**Requirement 1:**
Using the forum posts, answer these:
(a) Which video game's ending does the poster say is sort of close to this case?
(b) How long before the post was the film shot?
(c) What is named as the biggest blow against the movie?
**Requirement 2:** Retype the part of the forum posts starting with "I could say" and going on through "was released yet.".

-- Start Passage provided --

Maybe there is some factor i am missing here. There HAS to be a case where the audience became such a powerful force on dictating what stays and what is removed from a work in the same way that Joss want us to believe (as you said, it CANT be the horror movie fans or else the twist is just plain silly)
I could say that the Mass Effect 3 Ending fiasco is sort off close to this, but its a videogame and it was more about the developers (not the marketing) lying to the fanbase. And lets not forget that Joss cant make a social comentary on something that was released yet.
edited 22nd Jul '12 4:23:40 PM by Diabolo
Remember that this film was shot three years ago, back when movies like Saw and Hostile were popular and iconic and dominated the horror market. This happened right after the Japanese remakes were popular (hence the J-Horror sacrifice), which in turn was after Slashers had a resurgence in popularity (and Slasher films operate on very similar principles to "torture porn" films). Also remember that they wouldn't have turned those movies into franchises if they didn't make money, so yes, there were people asking for movies like that. Enough people for Saw to get Lord-knows-how-many sequels.
Really, the fact that its distributor went under was the biggest blow against this movie, since it meant that it didn't see release until after its commentary had become irrelevant.

-- End Passage provided --
-- Start Data extract --

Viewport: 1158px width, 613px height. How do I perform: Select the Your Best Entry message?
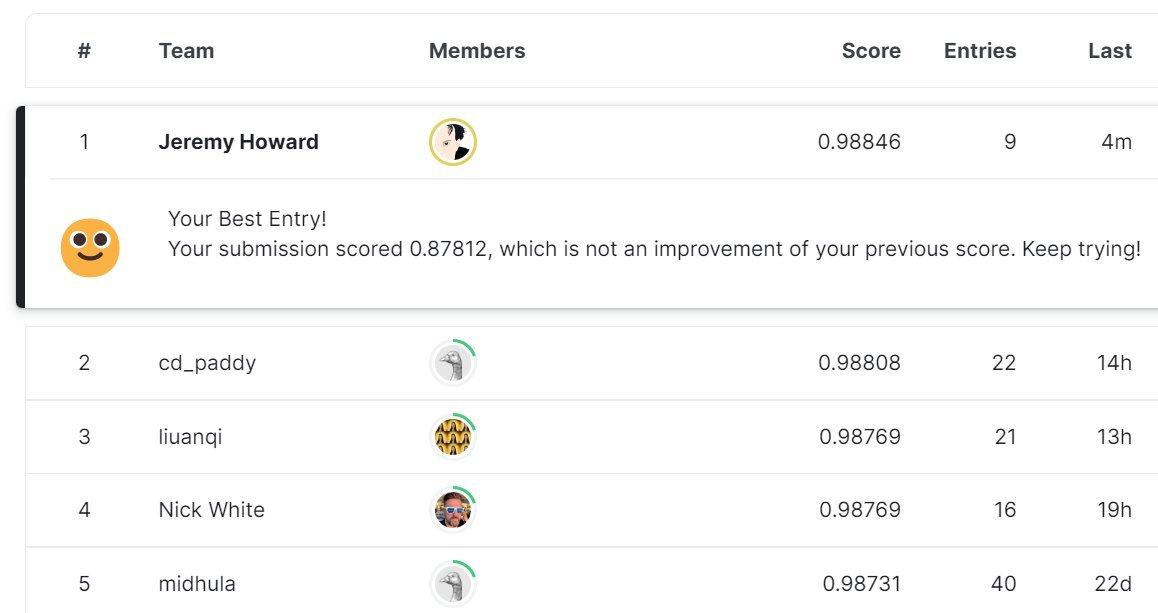247,219
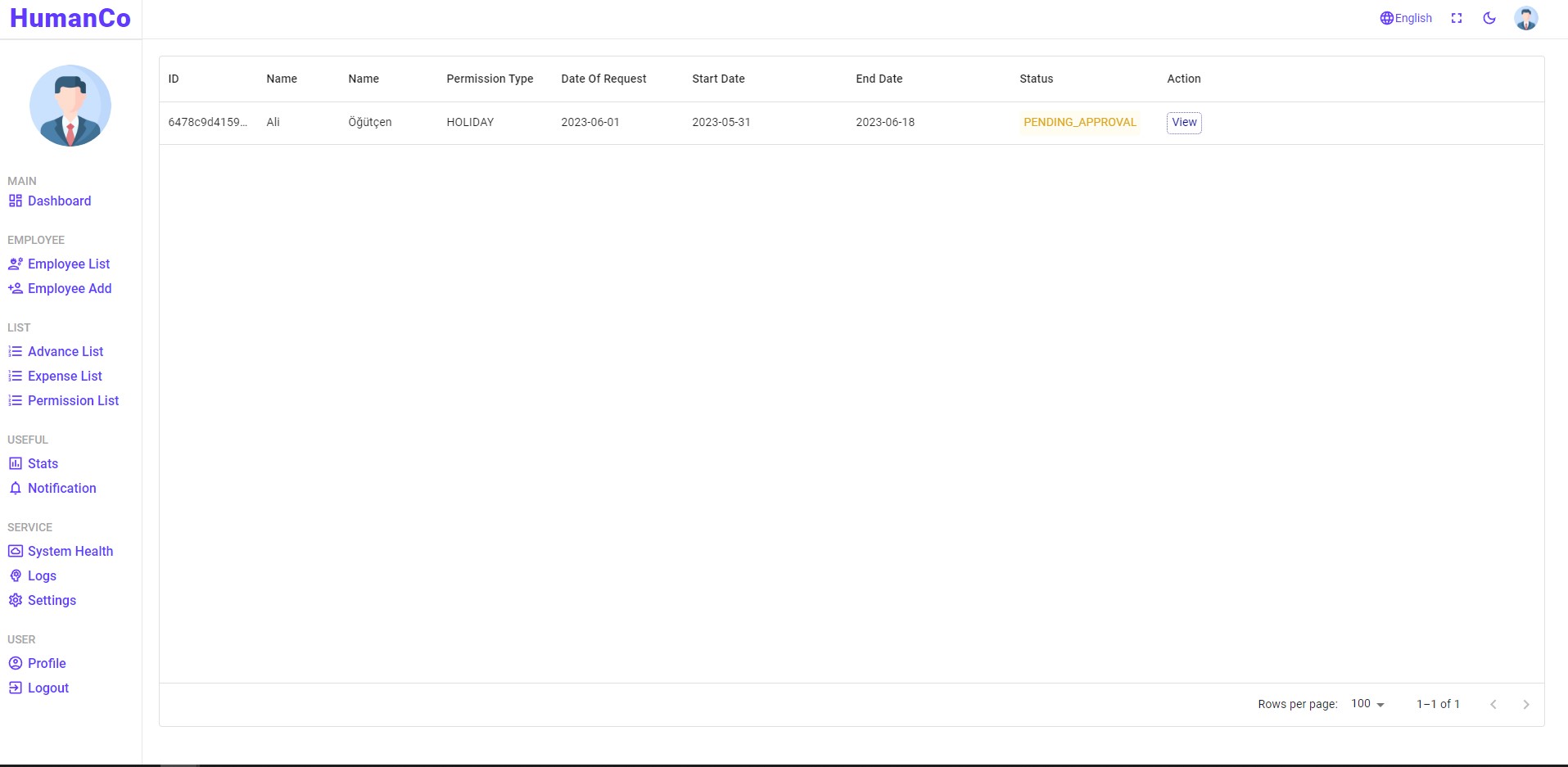This screenshot has height=767, width=1568.
Task: Click the Settings gear icon
Action: coord(16,600)
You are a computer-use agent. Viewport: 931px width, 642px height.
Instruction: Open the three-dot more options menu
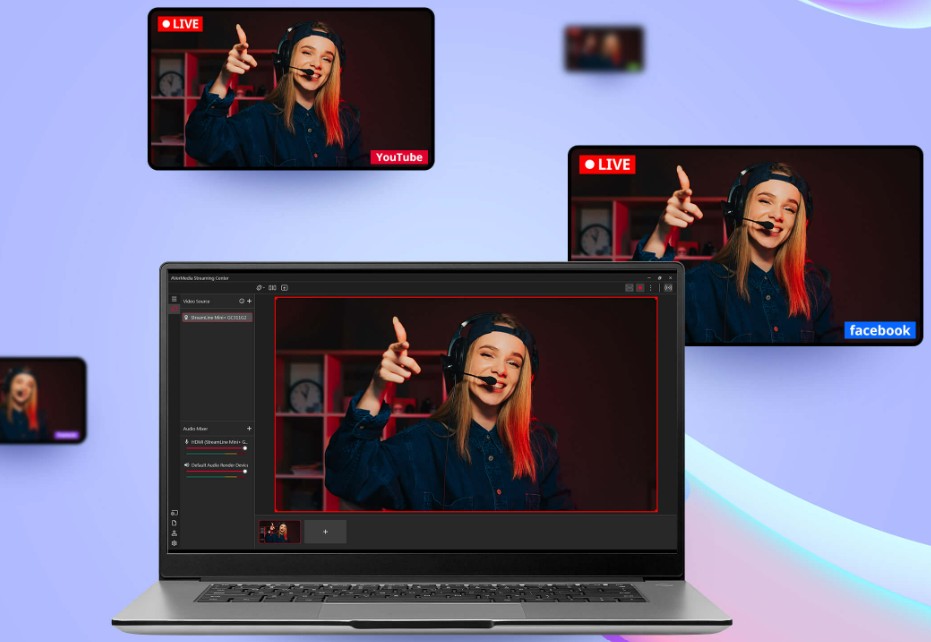[x=651, y=288]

-- End Data extract --

**Right answer 1:**
(a) Mass Effect 3
(b) Three years earlier
(c) Its distributor went under

**Right answer 2:**
I could say that the Mass Effect 3 Ending fiasco is sort off close to this, but its a videogame and it was more about the developers (not the marketing) lying to the fanbase. And lets not forget that Joss cant make a social comentary on something that was released yet.